### Exercise requirements:
Edit everything from the start of the items down through the line containing "tap(791, 84)" so that "Audio Volume" becomes "Master Volume", keeping all else unchanged. Give back only those lines.

═══ Given records ═══

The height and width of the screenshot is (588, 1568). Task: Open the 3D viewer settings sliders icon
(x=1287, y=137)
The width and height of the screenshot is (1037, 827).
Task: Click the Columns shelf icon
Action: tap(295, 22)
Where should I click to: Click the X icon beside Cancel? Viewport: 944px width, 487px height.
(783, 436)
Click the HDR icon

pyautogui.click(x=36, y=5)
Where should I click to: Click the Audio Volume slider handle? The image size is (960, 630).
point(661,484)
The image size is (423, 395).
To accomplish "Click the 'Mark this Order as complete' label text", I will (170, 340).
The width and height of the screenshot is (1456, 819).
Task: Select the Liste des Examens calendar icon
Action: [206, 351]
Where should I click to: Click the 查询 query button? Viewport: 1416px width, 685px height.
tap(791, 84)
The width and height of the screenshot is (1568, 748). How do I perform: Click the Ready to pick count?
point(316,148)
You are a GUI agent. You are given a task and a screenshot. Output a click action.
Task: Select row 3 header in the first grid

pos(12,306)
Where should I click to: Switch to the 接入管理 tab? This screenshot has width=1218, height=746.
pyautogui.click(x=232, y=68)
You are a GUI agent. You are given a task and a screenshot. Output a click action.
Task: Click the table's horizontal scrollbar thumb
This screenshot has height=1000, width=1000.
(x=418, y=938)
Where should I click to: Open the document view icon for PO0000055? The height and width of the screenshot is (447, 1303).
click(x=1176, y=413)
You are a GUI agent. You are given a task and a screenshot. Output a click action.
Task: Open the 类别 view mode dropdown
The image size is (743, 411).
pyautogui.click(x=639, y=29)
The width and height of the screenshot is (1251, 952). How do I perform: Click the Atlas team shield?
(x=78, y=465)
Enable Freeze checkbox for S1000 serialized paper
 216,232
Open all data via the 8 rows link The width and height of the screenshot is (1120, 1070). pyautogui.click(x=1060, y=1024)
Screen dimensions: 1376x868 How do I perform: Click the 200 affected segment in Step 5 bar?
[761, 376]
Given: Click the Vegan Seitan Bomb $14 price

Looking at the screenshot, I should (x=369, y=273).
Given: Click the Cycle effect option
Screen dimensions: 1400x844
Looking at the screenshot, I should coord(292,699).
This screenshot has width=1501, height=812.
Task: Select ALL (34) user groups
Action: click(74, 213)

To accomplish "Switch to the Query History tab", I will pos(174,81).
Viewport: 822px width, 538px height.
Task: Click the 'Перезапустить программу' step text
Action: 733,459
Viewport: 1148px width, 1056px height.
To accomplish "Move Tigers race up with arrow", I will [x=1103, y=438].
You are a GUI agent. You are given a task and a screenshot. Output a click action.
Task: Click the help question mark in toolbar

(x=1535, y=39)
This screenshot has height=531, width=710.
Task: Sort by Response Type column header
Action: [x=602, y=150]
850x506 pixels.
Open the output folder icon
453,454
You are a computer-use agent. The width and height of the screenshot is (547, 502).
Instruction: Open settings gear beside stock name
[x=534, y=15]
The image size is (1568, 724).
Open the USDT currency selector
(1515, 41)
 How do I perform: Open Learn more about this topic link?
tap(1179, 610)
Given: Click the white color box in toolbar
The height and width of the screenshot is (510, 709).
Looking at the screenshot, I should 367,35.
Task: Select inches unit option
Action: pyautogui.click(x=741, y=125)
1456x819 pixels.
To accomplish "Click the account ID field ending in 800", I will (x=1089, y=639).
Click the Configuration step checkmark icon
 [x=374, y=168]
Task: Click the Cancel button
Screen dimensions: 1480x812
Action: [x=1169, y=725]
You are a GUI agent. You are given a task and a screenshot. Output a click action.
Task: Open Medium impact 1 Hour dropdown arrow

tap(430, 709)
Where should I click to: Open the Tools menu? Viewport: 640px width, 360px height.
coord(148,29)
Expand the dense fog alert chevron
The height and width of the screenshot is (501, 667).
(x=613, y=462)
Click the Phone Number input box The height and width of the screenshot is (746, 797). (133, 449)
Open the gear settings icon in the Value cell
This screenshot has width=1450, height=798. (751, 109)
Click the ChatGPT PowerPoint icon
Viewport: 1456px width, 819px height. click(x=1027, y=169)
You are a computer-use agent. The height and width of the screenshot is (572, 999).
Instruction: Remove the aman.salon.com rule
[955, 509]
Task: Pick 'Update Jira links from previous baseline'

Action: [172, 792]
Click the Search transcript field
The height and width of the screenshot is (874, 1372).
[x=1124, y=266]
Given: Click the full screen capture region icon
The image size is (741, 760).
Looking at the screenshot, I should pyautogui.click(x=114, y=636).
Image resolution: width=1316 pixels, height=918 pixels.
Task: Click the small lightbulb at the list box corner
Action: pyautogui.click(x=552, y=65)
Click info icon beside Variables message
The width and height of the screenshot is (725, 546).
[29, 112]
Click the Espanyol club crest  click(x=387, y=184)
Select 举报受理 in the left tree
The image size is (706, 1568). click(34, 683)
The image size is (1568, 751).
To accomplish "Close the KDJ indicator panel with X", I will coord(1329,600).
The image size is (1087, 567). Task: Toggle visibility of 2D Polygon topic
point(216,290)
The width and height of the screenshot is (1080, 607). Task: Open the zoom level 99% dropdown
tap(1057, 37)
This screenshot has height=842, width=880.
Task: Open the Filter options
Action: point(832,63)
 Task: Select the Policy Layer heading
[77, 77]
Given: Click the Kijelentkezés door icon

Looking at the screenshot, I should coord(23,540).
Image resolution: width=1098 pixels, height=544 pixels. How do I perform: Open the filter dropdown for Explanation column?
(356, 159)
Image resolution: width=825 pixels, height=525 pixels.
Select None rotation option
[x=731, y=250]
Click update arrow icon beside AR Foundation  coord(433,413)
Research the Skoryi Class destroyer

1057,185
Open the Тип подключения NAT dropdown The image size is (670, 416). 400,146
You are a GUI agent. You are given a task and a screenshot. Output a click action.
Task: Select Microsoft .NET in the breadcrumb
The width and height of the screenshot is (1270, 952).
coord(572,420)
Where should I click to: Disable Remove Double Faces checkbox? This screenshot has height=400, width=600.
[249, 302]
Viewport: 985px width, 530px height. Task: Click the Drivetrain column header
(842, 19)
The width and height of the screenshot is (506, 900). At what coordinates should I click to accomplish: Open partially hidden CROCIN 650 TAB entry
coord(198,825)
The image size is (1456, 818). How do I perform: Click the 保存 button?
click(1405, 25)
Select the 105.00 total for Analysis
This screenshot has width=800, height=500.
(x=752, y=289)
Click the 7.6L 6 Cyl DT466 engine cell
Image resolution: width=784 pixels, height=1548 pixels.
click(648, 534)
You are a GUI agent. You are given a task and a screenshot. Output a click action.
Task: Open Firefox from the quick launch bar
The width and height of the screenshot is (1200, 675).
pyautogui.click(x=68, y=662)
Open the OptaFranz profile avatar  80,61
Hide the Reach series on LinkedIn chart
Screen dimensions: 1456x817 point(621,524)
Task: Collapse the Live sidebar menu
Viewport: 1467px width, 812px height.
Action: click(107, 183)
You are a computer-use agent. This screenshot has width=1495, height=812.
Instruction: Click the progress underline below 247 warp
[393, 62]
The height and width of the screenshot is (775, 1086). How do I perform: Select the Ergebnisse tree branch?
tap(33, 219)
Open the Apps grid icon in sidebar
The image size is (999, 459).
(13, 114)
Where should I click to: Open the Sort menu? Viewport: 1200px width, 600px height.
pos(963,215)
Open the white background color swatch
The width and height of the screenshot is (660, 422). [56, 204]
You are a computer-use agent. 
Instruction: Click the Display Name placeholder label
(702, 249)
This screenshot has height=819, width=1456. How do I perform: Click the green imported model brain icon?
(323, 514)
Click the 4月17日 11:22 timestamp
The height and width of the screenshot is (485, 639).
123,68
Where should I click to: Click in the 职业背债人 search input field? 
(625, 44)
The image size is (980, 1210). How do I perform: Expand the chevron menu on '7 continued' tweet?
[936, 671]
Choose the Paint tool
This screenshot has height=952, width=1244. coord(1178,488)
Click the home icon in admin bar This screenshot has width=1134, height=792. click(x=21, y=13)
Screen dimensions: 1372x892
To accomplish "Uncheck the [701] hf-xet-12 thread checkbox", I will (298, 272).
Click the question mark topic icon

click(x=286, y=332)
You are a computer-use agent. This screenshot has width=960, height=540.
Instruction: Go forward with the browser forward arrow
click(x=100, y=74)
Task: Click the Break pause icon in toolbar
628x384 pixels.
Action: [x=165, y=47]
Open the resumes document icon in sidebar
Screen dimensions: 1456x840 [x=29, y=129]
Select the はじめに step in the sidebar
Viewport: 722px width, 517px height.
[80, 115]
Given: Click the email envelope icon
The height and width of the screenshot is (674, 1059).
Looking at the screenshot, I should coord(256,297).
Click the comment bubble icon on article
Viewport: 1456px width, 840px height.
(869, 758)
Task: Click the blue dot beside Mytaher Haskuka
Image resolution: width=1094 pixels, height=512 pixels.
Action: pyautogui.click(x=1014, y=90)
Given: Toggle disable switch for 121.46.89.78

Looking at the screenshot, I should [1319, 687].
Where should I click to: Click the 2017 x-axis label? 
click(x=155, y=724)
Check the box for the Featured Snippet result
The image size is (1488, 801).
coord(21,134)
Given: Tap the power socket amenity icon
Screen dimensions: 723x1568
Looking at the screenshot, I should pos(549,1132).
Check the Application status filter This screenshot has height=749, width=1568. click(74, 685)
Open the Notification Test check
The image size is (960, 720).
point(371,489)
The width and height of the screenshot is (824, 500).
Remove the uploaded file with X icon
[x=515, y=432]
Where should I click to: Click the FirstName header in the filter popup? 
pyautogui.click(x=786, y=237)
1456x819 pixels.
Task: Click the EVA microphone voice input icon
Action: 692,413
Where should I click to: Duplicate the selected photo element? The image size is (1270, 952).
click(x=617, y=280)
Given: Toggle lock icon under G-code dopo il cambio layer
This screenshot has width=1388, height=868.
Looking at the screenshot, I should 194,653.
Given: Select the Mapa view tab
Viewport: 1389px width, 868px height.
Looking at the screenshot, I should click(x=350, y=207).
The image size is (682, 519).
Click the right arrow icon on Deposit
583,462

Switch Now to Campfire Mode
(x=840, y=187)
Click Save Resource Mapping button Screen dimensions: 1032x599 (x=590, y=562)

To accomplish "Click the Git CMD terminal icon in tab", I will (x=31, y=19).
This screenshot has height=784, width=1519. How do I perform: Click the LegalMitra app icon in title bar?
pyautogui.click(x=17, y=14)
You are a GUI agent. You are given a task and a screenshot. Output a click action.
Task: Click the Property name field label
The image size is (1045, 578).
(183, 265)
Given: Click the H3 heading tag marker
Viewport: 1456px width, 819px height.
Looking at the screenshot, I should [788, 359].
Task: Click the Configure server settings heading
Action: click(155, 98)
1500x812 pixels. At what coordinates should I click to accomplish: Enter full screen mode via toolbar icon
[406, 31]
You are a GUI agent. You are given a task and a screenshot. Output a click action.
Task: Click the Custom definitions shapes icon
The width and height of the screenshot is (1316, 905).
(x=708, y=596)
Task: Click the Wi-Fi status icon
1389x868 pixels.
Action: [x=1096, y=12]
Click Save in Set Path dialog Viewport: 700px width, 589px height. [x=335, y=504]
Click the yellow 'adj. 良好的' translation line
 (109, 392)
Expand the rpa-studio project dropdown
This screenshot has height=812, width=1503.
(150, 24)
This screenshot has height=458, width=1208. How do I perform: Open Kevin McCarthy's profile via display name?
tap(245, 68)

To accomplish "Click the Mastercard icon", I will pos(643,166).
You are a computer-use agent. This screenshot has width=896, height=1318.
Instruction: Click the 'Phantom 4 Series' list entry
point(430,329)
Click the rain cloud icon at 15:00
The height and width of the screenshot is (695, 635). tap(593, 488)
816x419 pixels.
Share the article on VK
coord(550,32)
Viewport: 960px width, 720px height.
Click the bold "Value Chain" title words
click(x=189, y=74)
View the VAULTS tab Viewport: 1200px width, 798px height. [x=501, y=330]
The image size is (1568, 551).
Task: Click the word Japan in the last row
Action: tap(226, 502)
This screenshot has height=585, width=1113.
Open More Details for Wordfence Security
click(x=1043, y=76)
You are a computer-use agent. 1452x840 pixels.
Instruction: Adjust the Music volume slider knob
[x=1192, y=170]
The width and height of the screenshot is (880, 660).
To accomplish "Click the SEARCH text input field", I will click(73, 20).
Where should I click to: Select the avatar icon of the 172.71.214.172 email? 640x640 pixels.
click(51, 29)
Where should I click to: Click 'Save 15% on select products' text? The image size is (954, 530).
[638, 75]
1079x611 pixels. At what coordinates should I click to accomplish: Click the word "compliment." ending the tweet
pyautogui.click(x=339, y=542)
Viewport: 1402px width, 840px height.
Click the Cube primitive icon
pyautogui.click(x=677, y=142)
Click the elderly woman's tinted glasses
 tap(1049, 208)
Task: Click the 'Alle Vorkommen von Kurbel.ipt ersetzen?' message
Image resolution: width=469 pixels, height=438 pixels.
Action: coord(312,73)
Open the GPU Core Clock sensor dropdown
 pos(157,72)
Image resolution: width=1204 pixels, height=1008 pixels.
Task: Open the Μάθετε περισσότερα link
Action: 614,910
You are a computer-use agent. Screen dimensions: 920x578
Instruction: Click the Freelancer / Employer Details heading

═══

### Answer for the task:
The height and width of the screenshot is (588, 1568). Task: Open the 3D viewer settings sliders icon
(x=1287, y=137)
The width and height of the screenshot is (1037, 827).
Task: Click the Columns shelf icon
Action: tap(295, 22)
Where should I click to: Click the X icon beside Cancel? Viewport: 944px width, 487px height.
(783, 436)
Click the HDR icon

pyautogui.click(x=36, y=5)
Where should I click to: Click the Master Volume slider handle? The image size is (960, 630).
point(661,484)
The image size is (423, 395).
To accomplish "Click the 'Mark this Order as complete' label text", I will (170, 340).
The width and height of the screenshot is (1456, 819).
Task: Select the Liste des Examens calendar icon
Action: [206, 351]
Where should I click to: Click the 查询 query button? Viewport: 1416px width, 685px height.
tap(791, 84)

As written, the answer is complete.